# Lesson 0 — Python Foundations for Language Model Builders

Welcome! This warm-up lesson gives you everything you need to understand the Python code that powers the rest of the course. We'll start with fundamentals and layer on new skills until you are ready to read and write the machine learning programs that appear in Lessons 1–6.

Throughout the notebook you will see:

* **Concept callouts** that introduce new vocabulary.
* **Code demos** that mirror the exact techniques used in later lessons.
* **Practice prompts** that encourage you to tweak the examples and observe what happens.

## Learning goals

By the end of this lesson you should be able to:

1. Read and write Python expressions with numbers, strings, lists, dictionaries, and loops.
2. Define reusable functions and understand how Python modules (packages of functions) are imported and used.
3. Manipulate text data, file paths, and counters—core tools for tokenization and language modeling.
4. Work comfortably with scientific libraries such as `numpy`, `matplotlib`, `torch`, and `transformers` that appear in later lessons.
5. Explain the purpose of decorators, classes, and object-oriented patterns used to build neural networks.

## 1. Python syntax essentials

Let's begin with the smallest building blocks: values, variables, and expressions.

* **Value** — a piece of data such as the number `42` or the string `'token'`.
* **Variable** — a name that points to a value so we can reuse it.
* **Expression** — something Python can evaluate to produce a result.

In [None]:

# numbers and strings
count = 3 + 4
message = "Tokens learned"
# f-strings let us combine text and variable values
print(f"We discovered {count} new tokens. {message}!")
# built-in len() works on many objects, including strings
print("Characters in message:", len(message))
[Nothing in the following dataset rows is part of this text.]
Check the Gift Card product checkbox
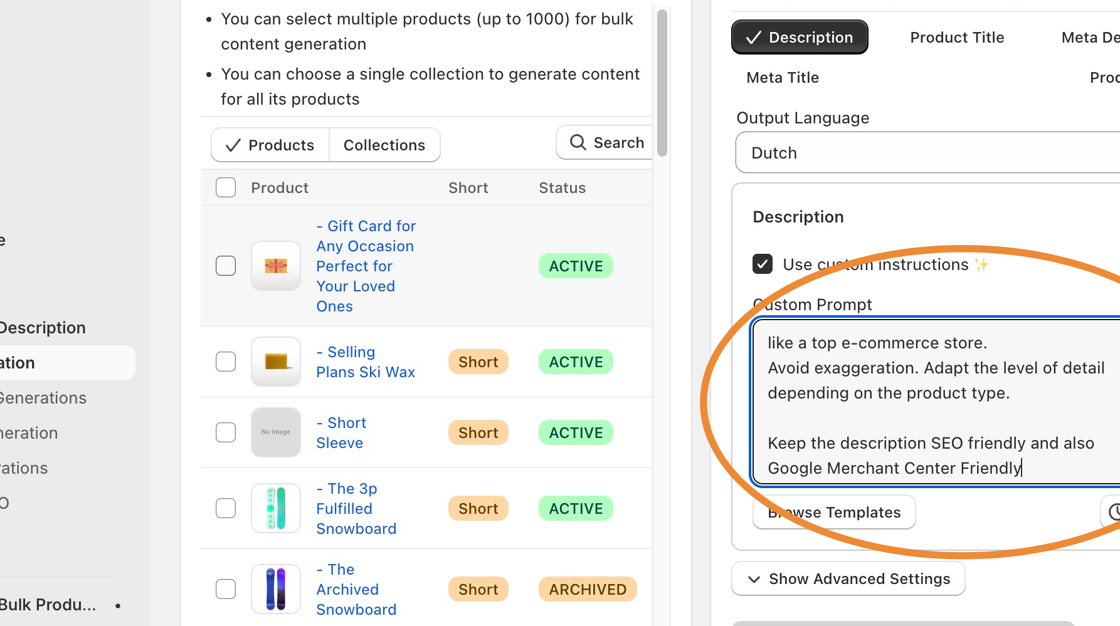This screenshot has width=1120, height=626. coord(226,266)
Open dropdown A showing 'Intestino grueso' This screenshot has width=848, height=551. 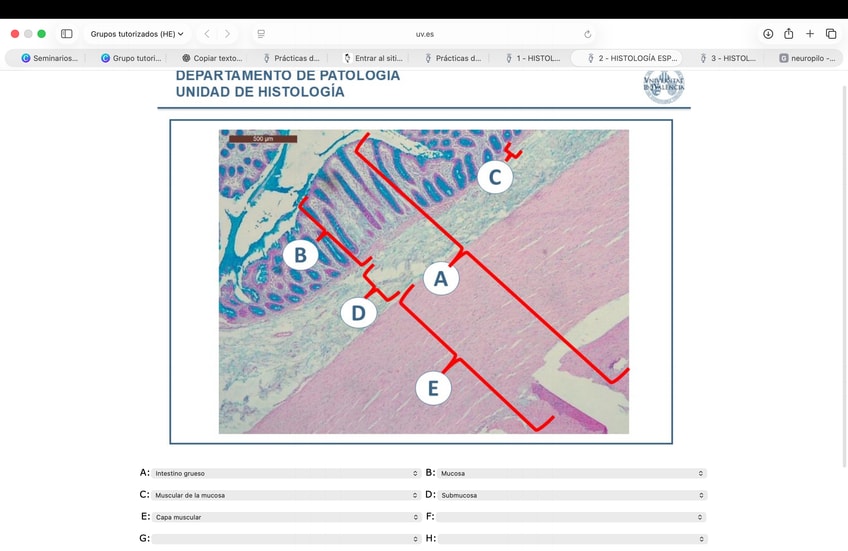(x=286, y=473)
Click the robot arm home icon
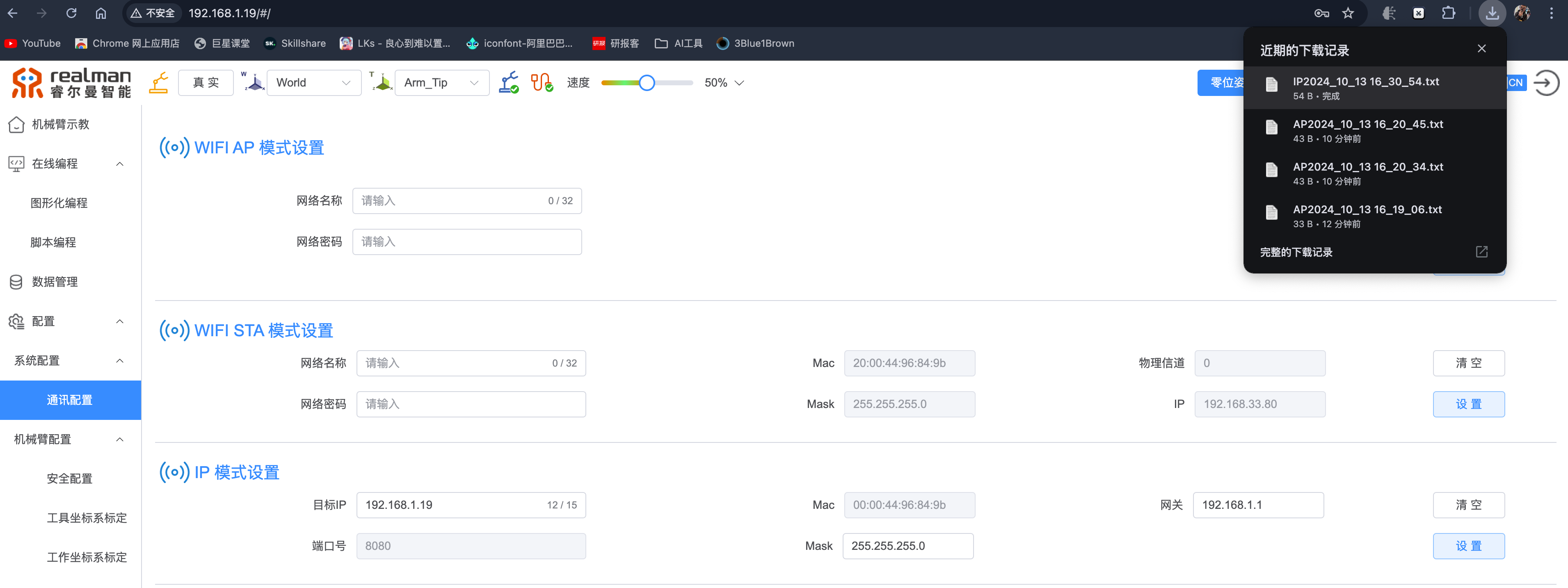The width and height of the screenshot is (1568, 588). tap(159, 83)
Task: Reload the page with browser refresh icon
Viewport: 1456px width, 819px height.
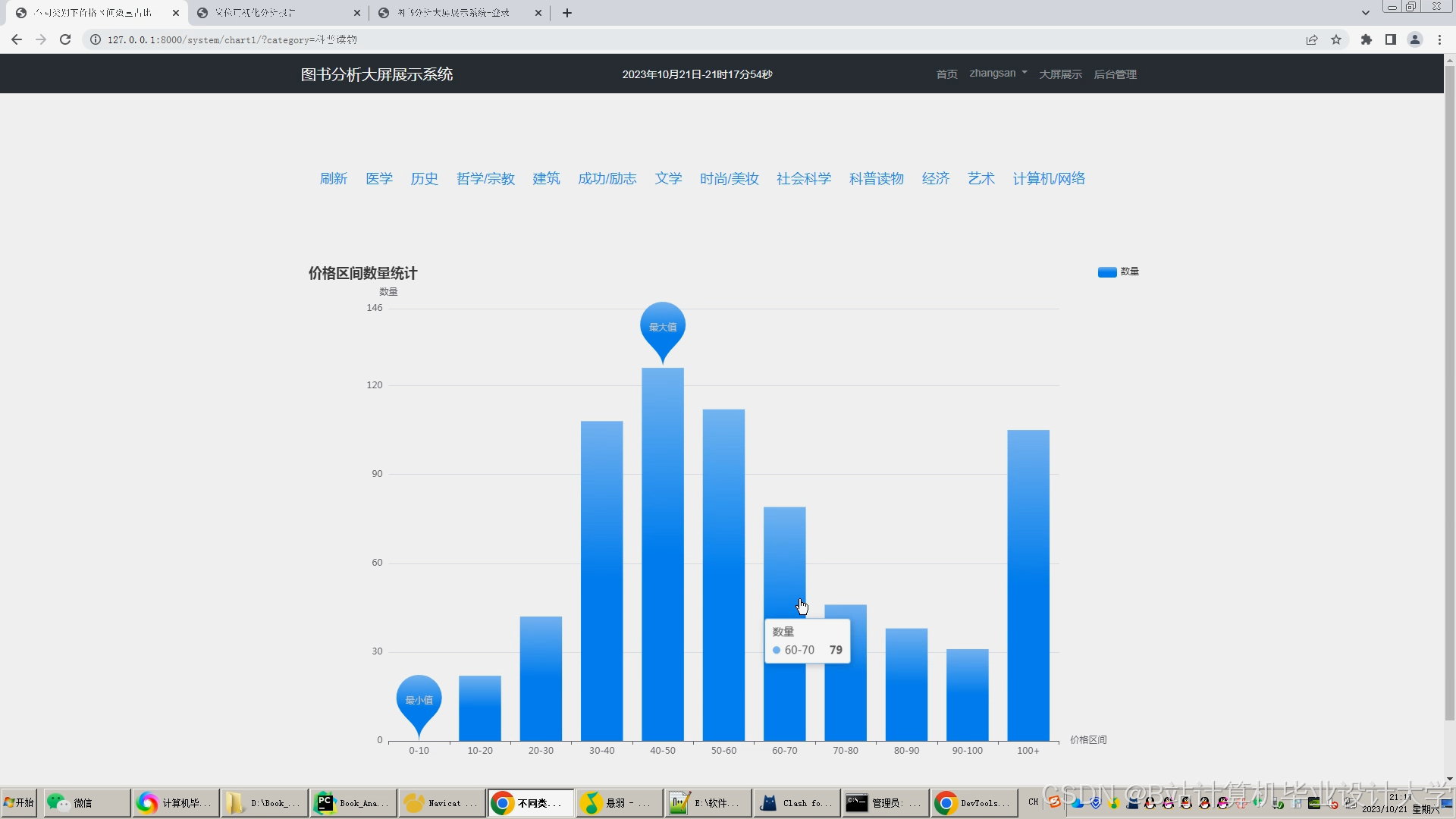Action: (x=65, y=39)
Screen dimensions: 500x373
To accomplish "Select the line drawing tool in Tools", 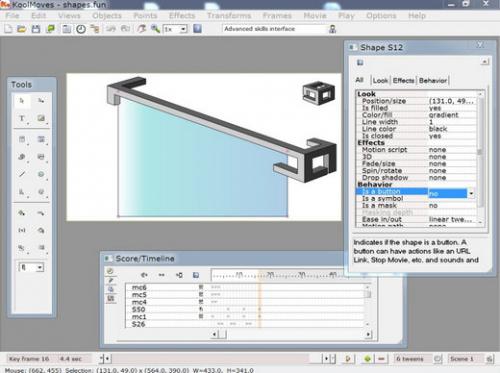I will pyautogui.click(x=22, y=174).
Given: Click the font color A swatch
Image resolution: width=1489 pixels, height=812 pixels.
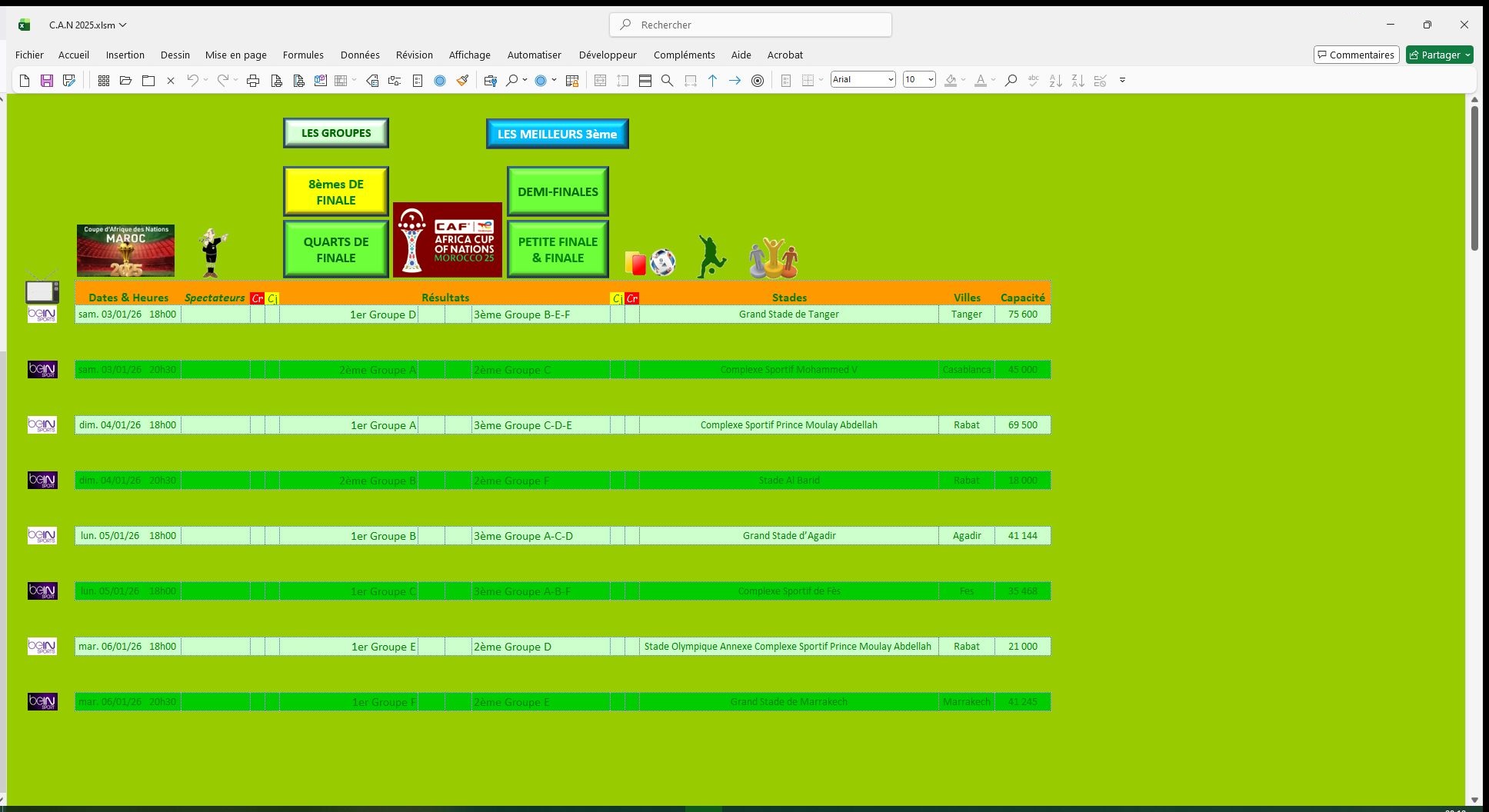Looking at the screenshot, I should tap(980, 81).
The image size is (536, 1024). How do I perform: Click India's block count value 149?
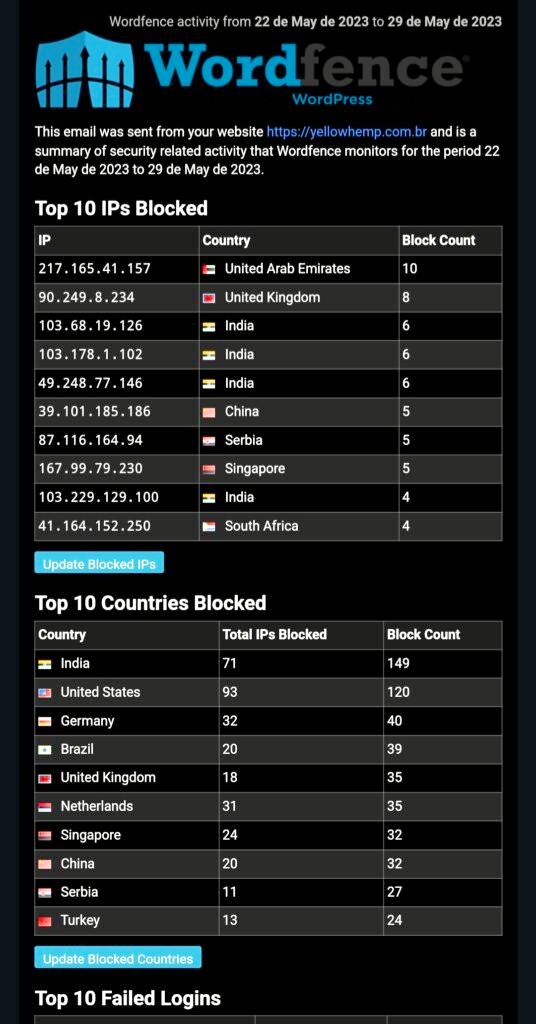(x=398, y=664)
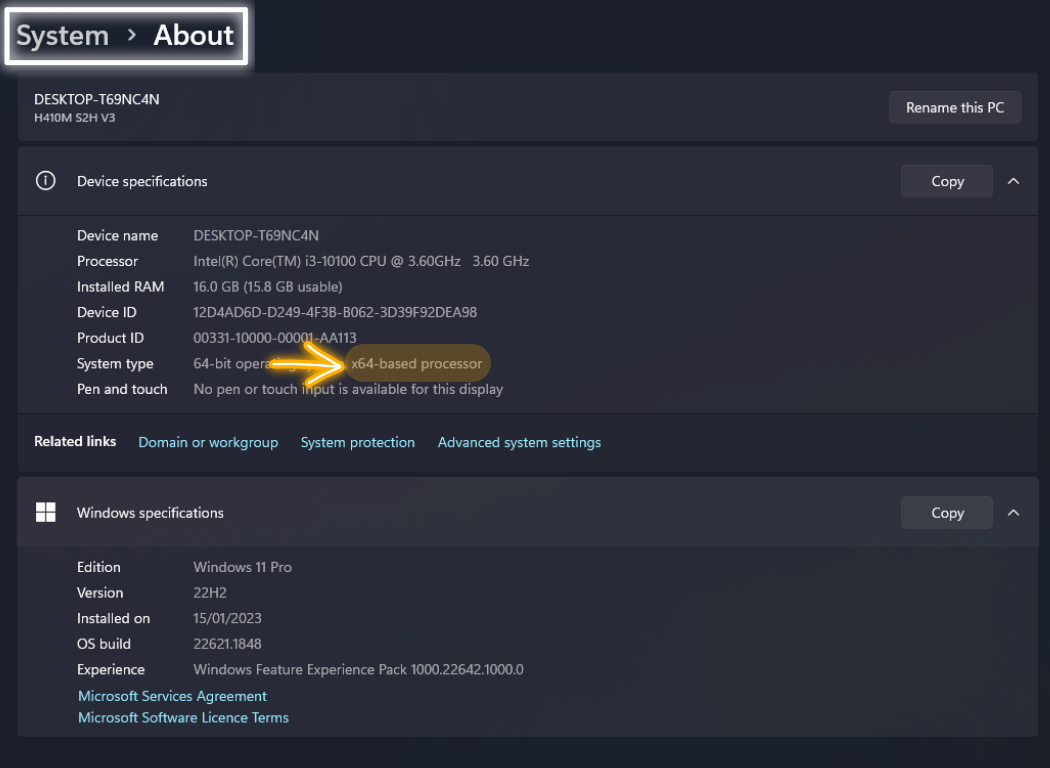Click the breadcrumb chevron separator
Image resolution: width=1050 pixels, height=768 pixels.
(131, 36)
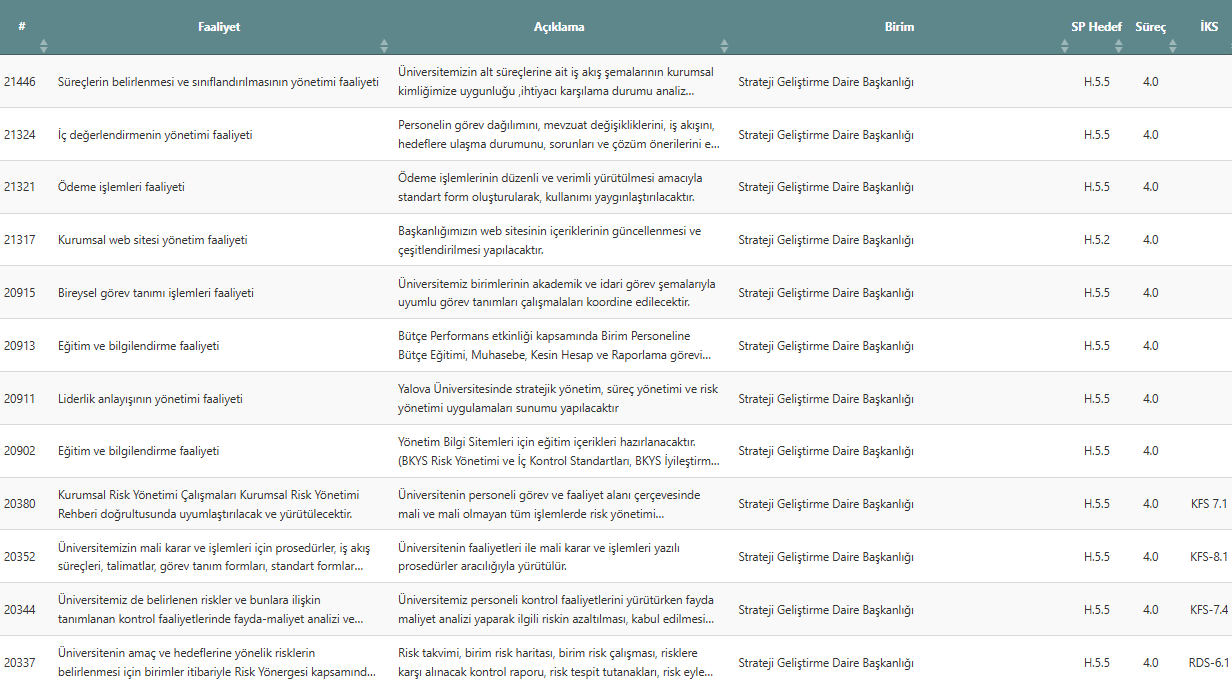Image resolution: width=1232 pixels, height=687 pixels.
Task: Select 'Bireysel görev tanımı işlemleri faaliyeti' row
Action: [156, 293]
### Comments and whitespace

You will notice comments that start with `#`. These are notes for humans and Python ignores them. Blank lines help group ideas and do not change the program.

### Built-in functions we will reuse often

| Function | Purpose in later lessons |
| --- | --- |
| `len(obj)` | Count characters or tokens (Lessons 1–4). |
| `sorted(iterable)` | Order vocabulary entries (Lessons 1–3). |
| `set(iterable)` | Collect unique characters or words (Lessons 1–3). |
| `sum(values)` | Combine counts or losses (Lessons 3–4). |
| `min`, `max` | Track best scores or probabilities (Lessons 1–3). |
| `round(number, ndigits)` | Format metrics like perplexity (Lessons 3 & 6). |

## 2. Strings, lists, tuples, dictionaries, and sets

The language modeling notebooks work with sequences of characters and words, so we must be comfortable with Python's core containers.

In [None]:

words = ["rocket", "ship", "portal"]  # list: ordered and editable
first, second, third = words  # tuple-unpacking of a list
print("First word:", first)
words.append("village")  # add to a list (Lesson 1)
print("Updated words:", words)
letters = set("astronaut")  # set: unordered, unique elements
print("Unique letters:", sorted(letters))
facts = {"creeper": "Minecraft enemy", "falcon": "bird"}  # dictionary
print("Lookup:", facts["creeper"])  # key-based access (Lessons 1–3)
facts["falcon"] = "space launch company"
print("Updated dictionary:", facts)


### Slicing and comprehension patterns

Slicing lets us grab a portion of a sequence, and comprehensions provide a concise way to build new lists or dictionaries. These appear repeatedly when we create vocabularies and embeddings.

In [None]:

text = "dogonauts"
print("First three letters:", text[:3])
print("Every other letter:", text[::2])

# List comprehension to lowercase each token
raw_tokens = ["Dog", "Wolves", "Stars"]
clean_tokens = [token.lower() for token in raw_tokens]
print(clean_tokens)

# Dictionary comprehension builds {word: index}
vocab = sorted(set(clean_tokens))
word_to_index = {word: idx for idx, word in enumerate(vocab)}
print(word_to_index)


### Practice prompt

Change `raw_tokens` to include a phrase with a space, such as `'Space Station'`. Predict how the list and dictionary comprehensions respond and then run the cell to verify.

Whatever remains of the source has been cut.